→ Pointing records for pages and screenshots

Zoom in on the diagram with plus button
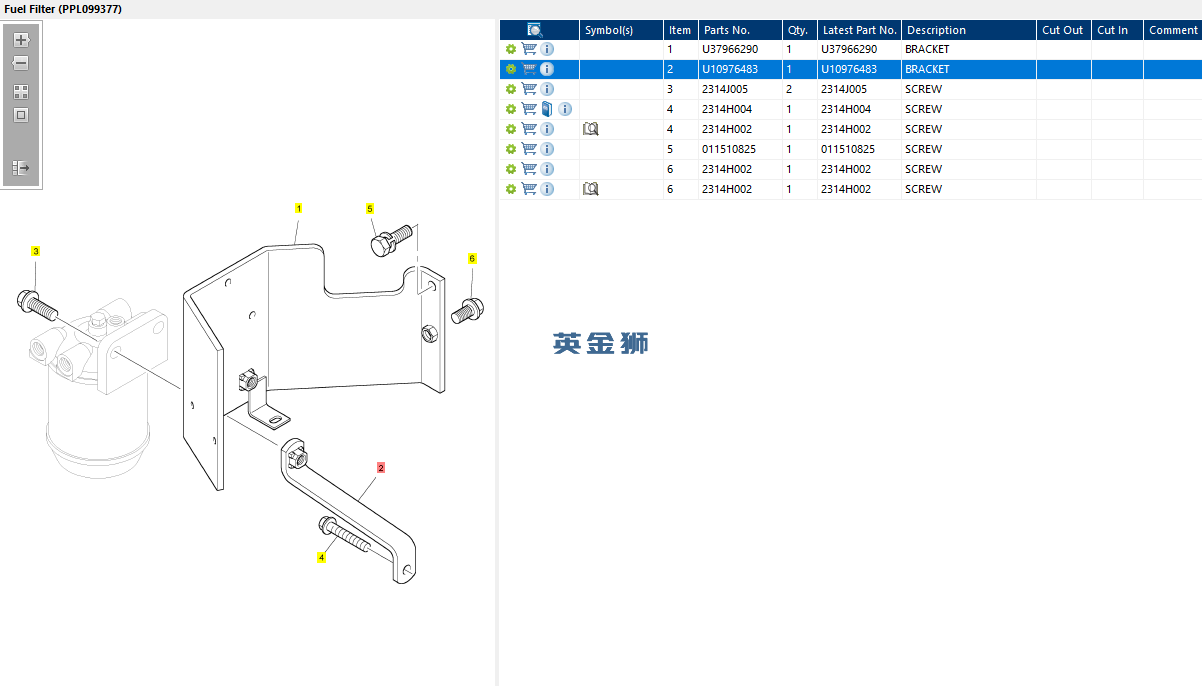 [x=21, y=40]
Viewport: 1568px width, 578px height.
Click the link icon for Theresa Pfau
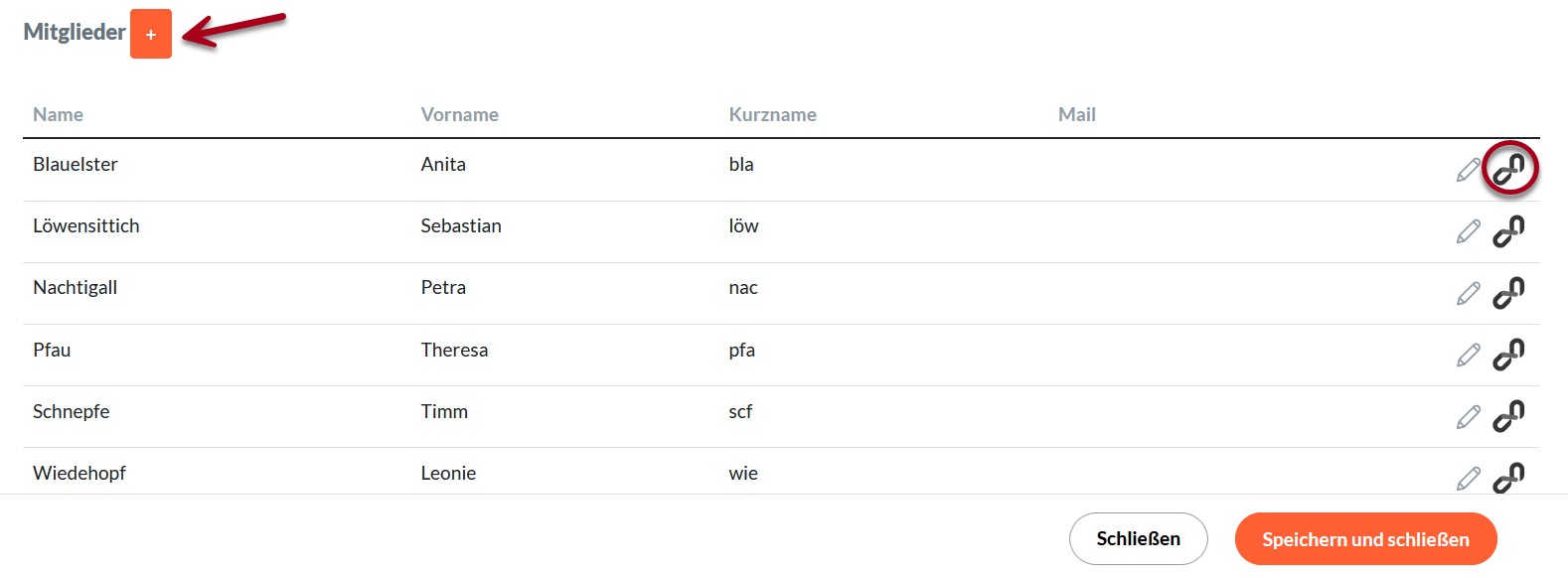point(1508,355)
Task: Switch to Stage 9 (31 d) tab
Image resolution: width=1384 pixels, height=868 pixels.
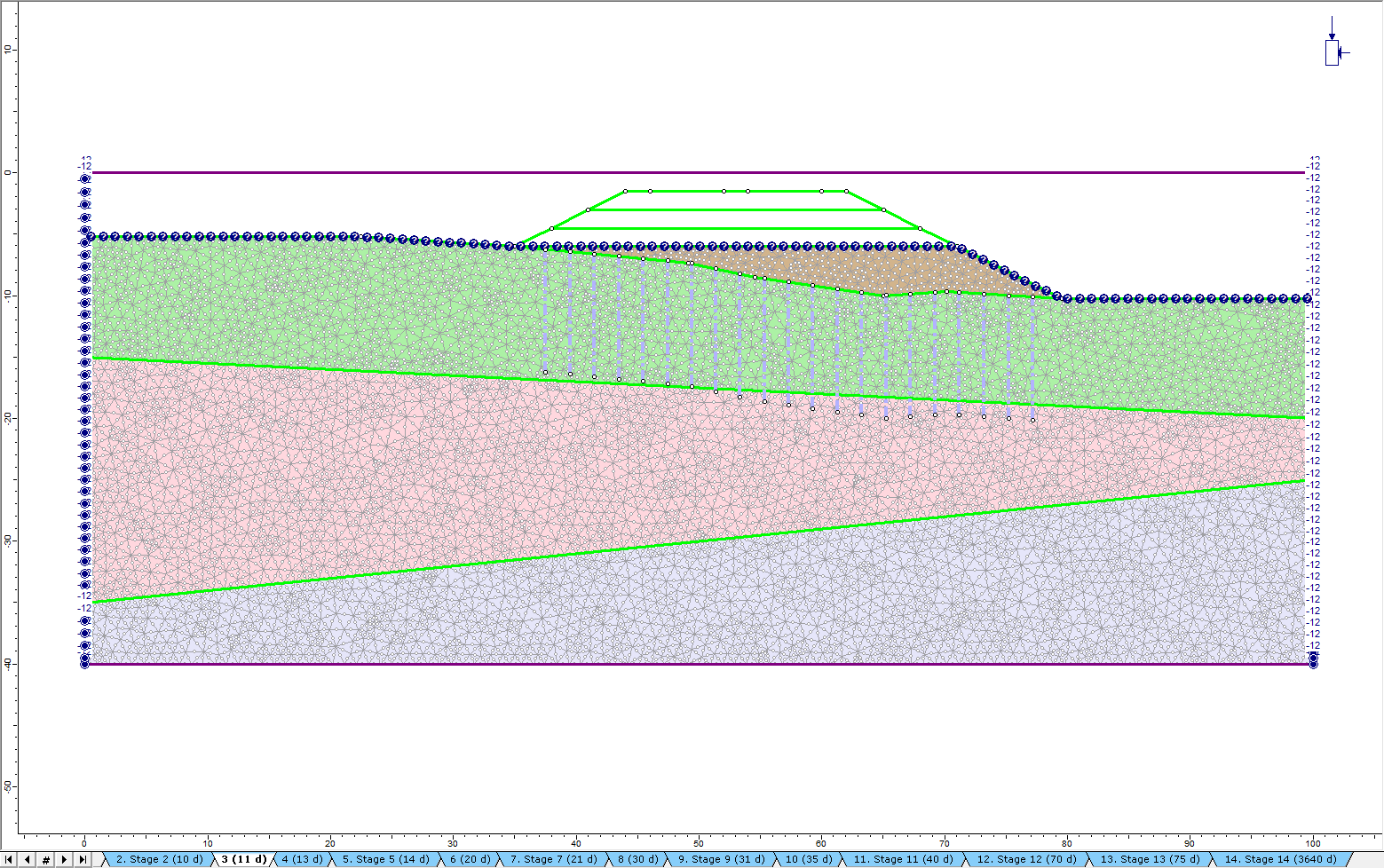Action: 721,859
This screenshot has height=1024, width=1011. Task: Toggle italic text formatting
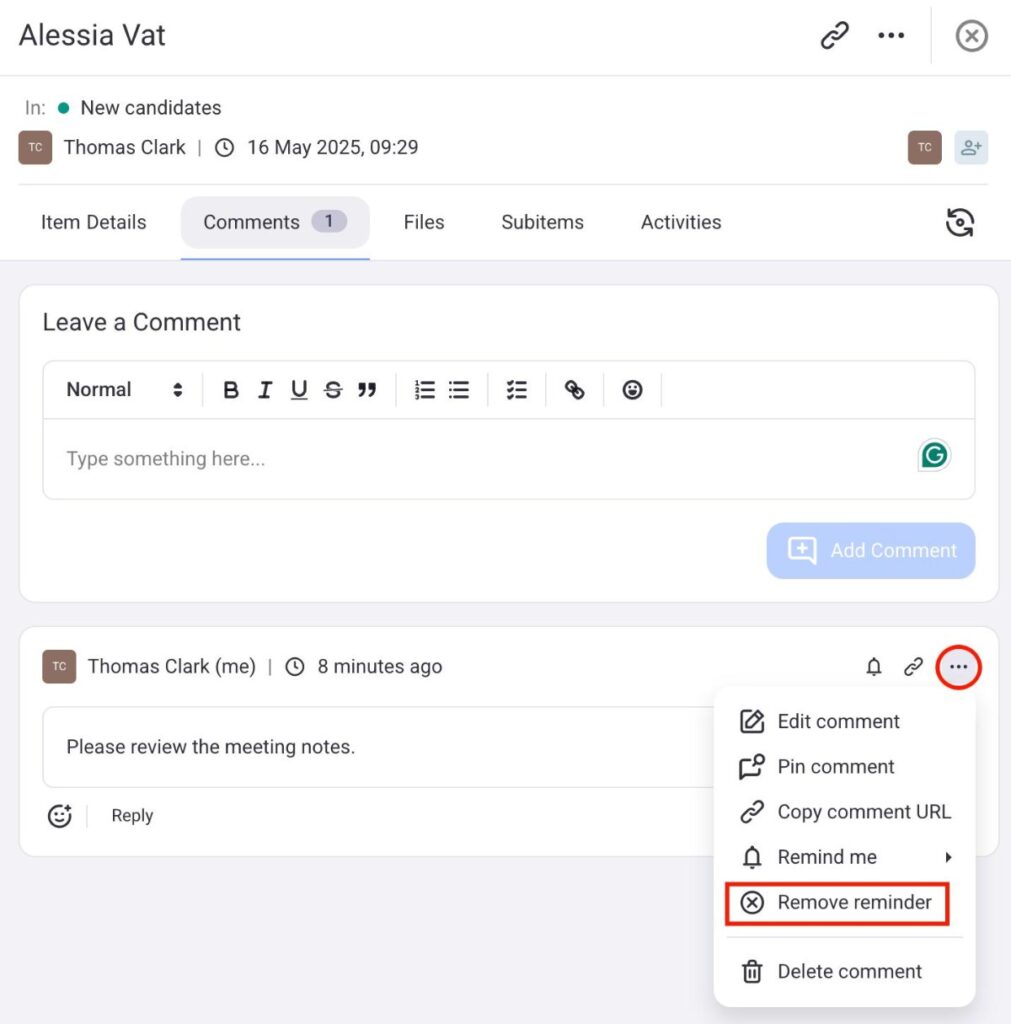point(265,390)
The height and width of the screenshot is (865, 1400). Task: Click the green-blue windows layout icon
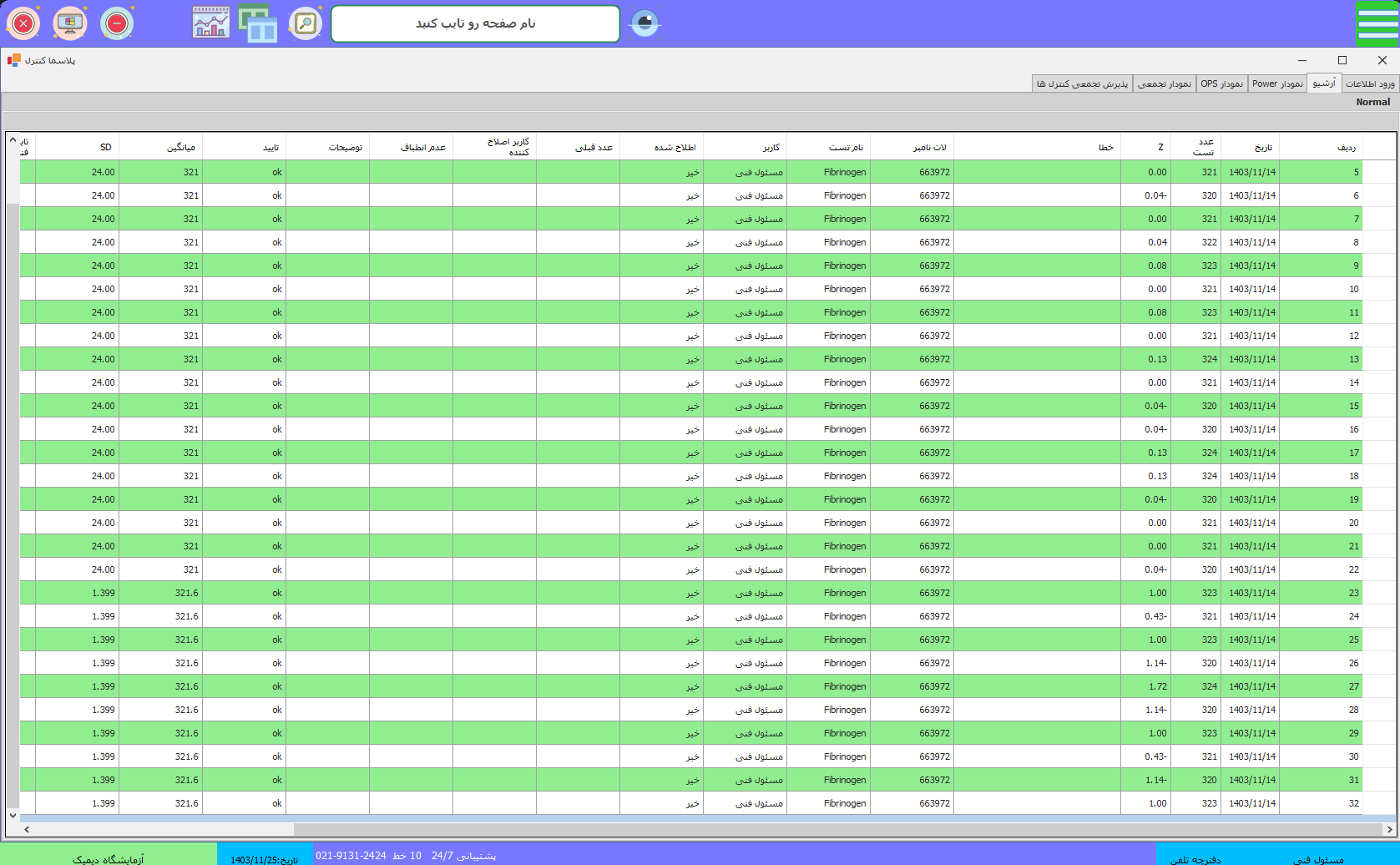tap(258, 23)
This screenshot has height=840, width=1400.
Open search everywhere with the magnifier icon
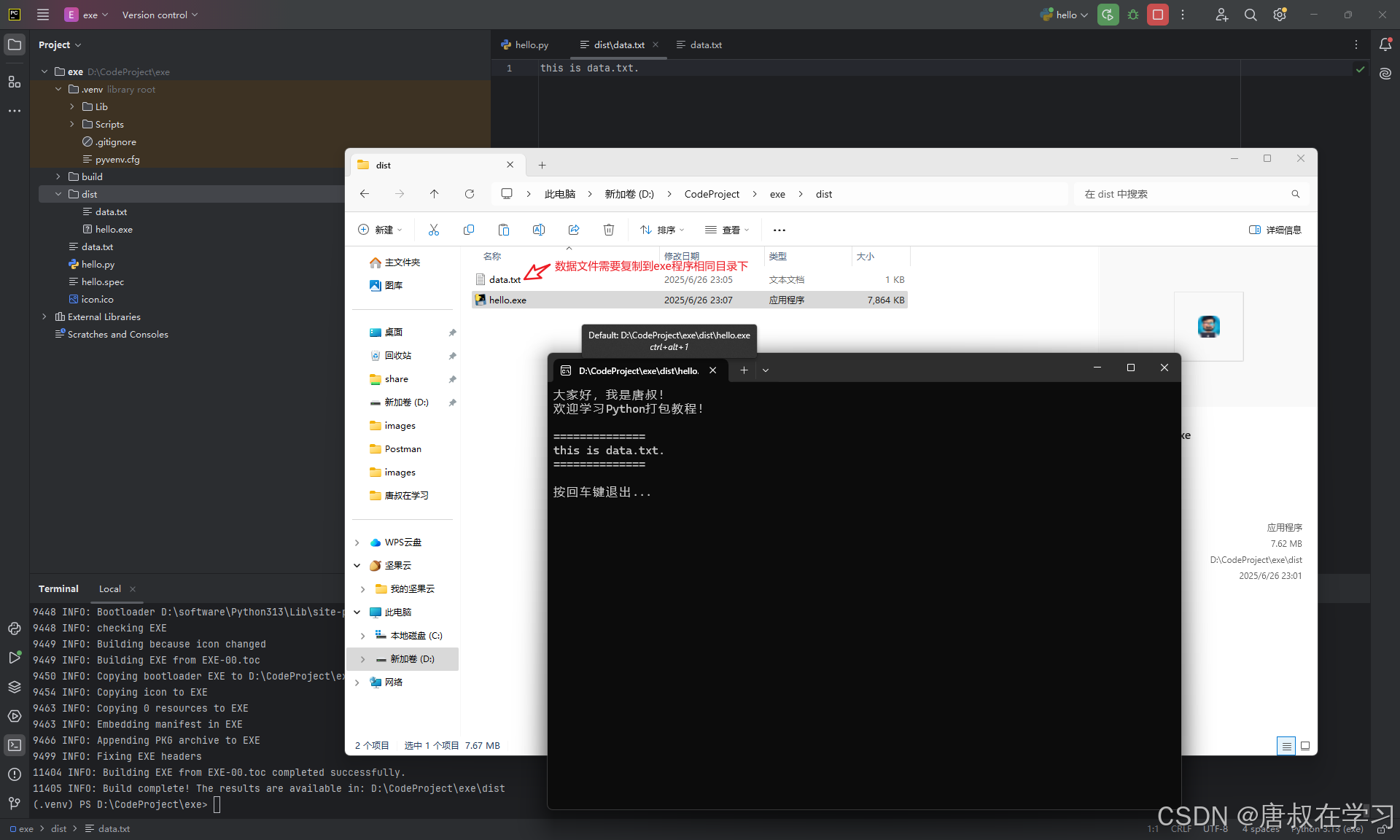coord(1250,15)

→ PROBLEM DESCRIPTION
Pull out every line of the records that contains the string "icon" and leave out the other lines.

→ OUTPUT OF THE TASK
Click the link icon for Theresa Pfau
The height and width of the screenshot is (865, 1400). Task: Click the green-blue windows layout icon
Open search everywhere with the magnifier icon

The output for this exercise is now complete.